OBJECTIVE:
Copy out the material below, replacing each instance of "GUI agent" with "interface agent" and keeping everything else the same.

Dataset records:

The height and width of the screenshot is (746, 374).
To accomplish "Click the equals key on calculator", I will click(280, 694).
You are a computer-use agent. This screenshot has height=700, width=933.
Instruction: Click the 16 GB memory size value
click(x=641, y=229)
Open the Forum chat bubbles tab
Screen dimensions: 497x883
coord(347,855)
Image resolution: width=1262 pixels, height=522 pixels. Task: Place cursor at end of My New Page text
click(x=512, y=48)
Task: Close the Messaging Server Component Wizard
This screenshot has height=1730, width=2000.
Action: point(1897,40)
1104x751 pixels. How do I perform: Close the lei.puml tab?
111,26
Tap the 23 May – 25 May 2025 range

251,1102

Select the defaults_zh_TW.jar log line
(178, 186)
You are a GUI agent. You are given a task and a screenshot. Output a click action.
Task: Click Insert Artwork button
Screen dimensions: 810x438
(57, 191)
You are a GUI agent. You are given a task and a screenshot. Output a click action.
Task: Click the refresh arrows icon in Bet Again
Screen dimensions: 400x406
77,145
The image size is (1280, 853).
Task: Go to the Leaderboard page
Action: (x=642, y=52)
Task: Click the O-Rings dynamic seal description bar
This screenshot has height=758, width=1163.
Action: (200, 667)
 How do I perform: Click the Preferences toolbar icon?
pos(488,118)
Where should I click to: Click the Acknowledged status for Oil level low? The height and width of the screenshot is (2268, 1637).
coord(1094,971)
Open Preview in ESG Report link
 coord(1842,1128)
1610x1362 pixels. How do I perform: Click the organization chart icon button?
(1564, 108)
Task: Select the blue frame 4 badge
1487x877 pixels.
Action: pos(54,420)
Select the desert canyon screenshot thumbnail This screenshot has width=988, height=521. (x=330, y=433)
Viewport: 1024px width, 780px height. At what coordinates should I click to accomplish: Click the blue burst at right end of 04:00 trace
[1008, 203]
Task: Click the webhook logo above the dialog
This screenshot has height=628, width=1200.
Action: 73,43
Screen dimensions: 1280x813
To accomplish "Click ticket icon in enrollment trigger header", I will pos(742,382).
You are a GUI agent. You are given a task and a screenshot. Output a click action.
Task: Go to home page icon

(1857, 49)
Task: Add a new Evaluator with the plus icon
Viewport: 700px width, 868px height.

SOLUTION FOR THIS PROBLEM:
The height and width of the screenshot is (746, 374).
To accomplish "Click the equals key on calculator", I will click(280, 694).
You are a computer-use agent. This screenshot has height=700, width=933.
Instruction: Click the 16 GB memory size value
click(x=641, y=229)
Open the Forum chat bubbles tab
Screen dimensions: 497x883
coord(347,855)
Image resolution: width=1262 pixels, height=522 pixels. Task: Place cursor at end of My New Page text
click(x=512, y=48)
Task: Close the Messaging Server Component Wizard
This screenshot has height=1730, width=2000.
Action: point(1897,40)
1104x751 pixels. How do I perform: Close the lei.puml tab?
111,26
Tap the 23 May – 25 May 2025 range

251,1102

Select the defaults_zh_TW.jar log line
(178, 186)
You are a interface agent. You are given a task and a screenshot. Output a click action.
Task: Click Insert Artwork button
Screen dimensions: 810x438
(57, 191)
You are a interface agent. You are given a task and a screenshot. Output a click action.
Task: Click the refresh arrows icon in Bet Again
Screen dimensions: 400x406
77,145
The image size is (1280, 853).
Task: Go to the Leaderboard page
Action: (x=642, y=52)
Task: Click the O-Rings dynamic seal description bar
This screenshot has height=758, width=1163.
Action: (200, 667)
 How do I perform: Click the Preferences toolbar icon?
pos(488,118)
Where should I click to: Click the Acknowledged status for Oil level low? The height and width of the screenshot is (2268, 1637).
coord(1094,971)
Open Preview in ESG Report link
 coord(1842,1128)
1610x1362 pixels. How do I perform: Click the organization chart icon button?
(1564, 108)
Task: Select the blue frame 4 badge
1487x877 pixels.
Action: pos(54,420)
Select the desert canyon screenshot thumbnail This screenshot has width=988, height=521. (x=330, y=433)
Viewport: 1024px width, 780px height. At what coordinates should I click to accomplish: Click the blue burst at right end of 04:00 trace
[1008, 203]
Task: Click the webhook logo above the dialog
This screenshot has height=628, width=1200.
Action: 73,43
Screen dimensions: 1280x813
To accomplish "Click ticket icon in enrollment trigger header", I will pos(742,382).
You are a interface agent. You are given a task and a screenshot. Output a click action.
Task: Go to home page icon

(1857, 49)
Task: Add a new Evaluator with the plus icon
Viewport: 700px width, 868px height.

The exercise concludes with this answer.